Mauricio Pochettino might talk down Tottenham’s title hopes but it’s becoming difficult for anyone else to now
WEMBLEY STADIUM, LONDON — That’s 11 goals in two matches either side of Christmas. That’s 45 points from 19 games, Tottenham‘s best start to a season since the Glory Glory year of 1961. That’s a point more than Manchester City. They will never win the league, though. To suggest so is to invite death by rotten fruit and titters.
Never mind are they challengers. A better question is are Spurs, pound for pound, the best performing outfit in the Premier League, the routine emasculation of Bournemouth placing them in second place, six points off the top at the halfway stage? We know how the naysayers feel. Mauricio Pochettino has not won a bean. Spurs have not won a pot since the League Cup a decade ago and only two since the FA Cup success of 27 years ago.
Liverpool and Manchester City are top loaded with high end talent and boast benches that would start in other top six sides. Spurs are not in their class. Yet here we are at Yuletide with Spurs humming with vim and vigour. Given the structural constraints imposed by their new build in N17, which not only denies them a home but forces upon them a rental that is more mausoleum than stadium, and the lack of squad reinforcements in the summer, Pochettino continues his masterclass in husbandry.
Walking them in with ease
Yes Bournemouth limped into Wembley on a hospital run of six losses in eight and having never beaten Spurs in a league game. That’s providence for you, the kind of fortune that keeps a ball rolling. Irrespective of fate’s generous offerings Pochettino is making his own luck. It is he who has persisted with Juan Foyth, he who has brought Kyle Walker-Peters up to speed and rebuilt the as-new Moussa Sissoko, who powered through this match like a 21-year-old.
The contest was over in barely half an hour, with Walker-Peters providing the assist to all three goals. Christian Eriksen was the first beneficiary clipping a deflected shot past Asmir Begovic. Charlie Daniels was entirely culpable for the second, failing to deal with a cross from Toby Alderweireld before being mugged by Walker-Peters, who fed Son Heung-min.
The Korean does not hang about. He took a touch, picked his spot and hit it. Two shots on target, two nil up. By the 35th minute Spurs were walking them in, Lucas Moura collecting the pull-back from you know who to side-foot Bournemouth into the ground. Harry Kane and Son added the second half embroidery that was a tad harsh on poor Eddie Howe. It would have to be now in the middle of an awful spell that his work should be scrutinised in the unforgiving light of peak Pochettino, the man he is tipped to replace should Manchester United’s courtship of the Argentine prove irresistible.
‘Spurs were clinical'
If Howe has for the moment lost impetus on the pitch his qualities are perhaps best reflected in the clarity of his thinking during difficult episodes, his ability to maintain a sense of perspective and to keep the heads of his players pointing upwards.
“It was a strange game,” the Bournemouth manager said afterwards. “We had couple of really good moments at start of the match.

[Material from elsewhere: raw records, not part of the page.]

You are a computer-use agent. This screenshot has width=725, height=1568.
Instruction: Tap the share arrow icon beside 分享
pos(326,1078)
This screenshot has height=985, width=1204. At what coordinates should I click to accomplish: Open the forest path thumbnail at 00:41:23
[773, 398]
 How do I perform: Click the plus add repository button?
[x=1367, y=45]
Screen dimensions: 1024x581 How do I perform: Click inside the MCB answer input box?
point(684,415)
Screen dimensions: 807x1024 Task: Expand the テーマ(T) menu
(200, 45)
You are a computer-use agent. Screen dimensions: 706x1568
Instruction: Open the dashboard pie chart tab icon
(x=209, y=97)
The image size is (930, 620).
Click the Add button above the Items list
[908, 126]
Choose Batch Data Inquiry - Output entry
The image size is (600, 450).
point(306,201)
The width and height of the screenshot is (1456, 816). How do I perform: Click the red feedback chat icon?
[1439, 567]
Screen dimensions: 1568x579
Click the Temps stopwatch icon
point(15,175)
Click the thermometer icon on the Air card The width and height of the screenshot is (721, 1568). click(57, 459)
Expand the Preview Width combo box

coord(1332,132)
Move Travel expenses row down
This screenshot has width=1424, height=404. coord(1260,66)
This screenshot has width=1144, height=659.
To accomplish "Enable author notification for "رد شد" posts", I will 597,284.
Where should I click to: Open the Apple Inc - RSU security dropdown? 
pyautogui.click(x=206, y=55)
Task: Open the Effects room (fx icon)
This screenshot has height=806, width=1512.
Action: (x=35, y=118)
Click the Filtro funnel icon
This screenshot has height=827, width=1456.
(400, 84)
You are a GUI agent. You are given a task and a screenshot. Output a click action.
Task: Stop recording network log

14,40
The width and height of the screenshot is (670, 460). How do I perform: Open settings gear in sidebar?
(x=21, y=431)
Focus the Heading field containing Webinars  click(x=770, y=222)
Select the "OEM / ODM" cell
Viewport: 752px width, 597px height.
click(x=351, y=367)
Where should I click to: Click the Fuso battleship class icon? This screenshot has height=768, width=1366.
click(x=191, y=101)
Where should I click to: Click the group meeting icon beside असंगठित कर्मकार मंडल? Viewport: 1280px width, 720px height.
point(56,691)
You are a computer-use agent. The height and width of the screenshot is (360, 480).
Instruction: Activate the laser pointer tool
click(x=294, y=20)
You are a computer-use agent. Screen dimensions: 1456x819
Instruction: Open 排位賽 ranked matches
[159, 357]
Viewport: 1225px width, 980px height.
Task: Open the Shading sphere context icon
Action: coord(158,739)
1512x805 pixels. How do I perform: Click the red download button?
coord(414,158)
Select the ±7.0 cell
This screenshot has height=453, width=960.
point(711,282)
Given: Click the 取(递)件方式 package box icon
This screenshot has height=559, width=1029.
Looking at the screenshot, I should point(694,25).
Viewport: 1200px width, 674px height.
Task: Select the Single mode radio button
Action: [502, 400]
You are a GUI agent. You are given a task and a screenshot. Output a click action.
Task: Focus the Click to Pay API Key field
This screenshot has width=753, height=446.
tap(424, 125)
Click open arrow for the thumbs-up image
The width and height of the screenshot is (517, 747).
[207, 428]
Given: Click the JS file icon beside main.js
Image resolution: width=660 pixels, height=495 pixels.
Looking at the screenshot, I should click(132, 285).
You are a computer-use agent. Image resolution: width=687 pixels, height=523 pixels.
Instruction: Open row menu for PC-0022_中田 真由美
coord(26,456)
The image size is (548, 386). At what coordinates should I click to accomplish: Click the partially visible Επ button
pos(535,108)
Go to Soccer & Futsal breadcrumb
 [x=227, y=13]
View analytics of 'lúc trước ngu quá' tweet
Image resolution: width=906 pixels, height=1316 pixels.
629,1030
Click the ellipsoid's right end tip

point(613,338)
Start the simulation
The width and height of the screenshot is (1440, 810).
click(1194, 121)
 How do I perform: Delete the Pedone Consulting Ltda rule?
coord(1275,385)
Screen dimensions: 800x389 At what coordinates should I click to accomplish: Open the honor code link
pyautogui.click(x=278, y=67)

It turned on their first goal, a deflection from distance. I don’t know if that affected my players mentally or not. Never really recovered and conceded some poor goals. We’ll look back and see some good things but ultimately a heavy defeat. No point going to too deep into this. Our next match is at Manchester United. We have to prepare for that.”
For the record Howe is a believer in the Spurs title debate. “Without a doubt,” he said when asked if Spurs can win it. “They have forward players and creative players that can cause any team problems. They had opportunities today and took them. That was the difference between the two teams. They didn’t create many chances but when they did they were clinical.”
‘I'm trying to keep balance in my emotions'
Like Howe, Pochettino impresses in his refusal to get carried away. Reminded how eight weeks ago Spurs lost here to City to fall back to fifth, he responded thus: “I was not negative then and I’m not so positive now. I’m trying to keep the balance in my emotions. We are happy but not surprised. We focus on us. Our work is paying off. It does not mean too much to be second now. It is important where we are in May.
“If we are here it is because we have amazing belief. The players deserve credit. We have faith and great ideas. The challenge is to increase that [level of] performance. Now we show our face and everyone wants to kill you. That makes it tougher. We just need to stay humble and keep working hard. If we keep our level until May we can maybe talk about being real contenders.”
Pochettino’s culture of honesty and faith has bound the team around a productive, entirely positive ethos. If you want to know his secret, here he spell it out. “When you take the decision not to buy [in the summer] you need to be positive and give your best to the team. One thing we have is the belief in the squad, young players as well as senior. In six months we have not complained about anything not the [lack of] signings, the stadium, the fixtures, playing at Wembley when the plan was to be in new stadium. Many, many things. But we keep the belief. We create a bubble that is now paying. This makes us proud.”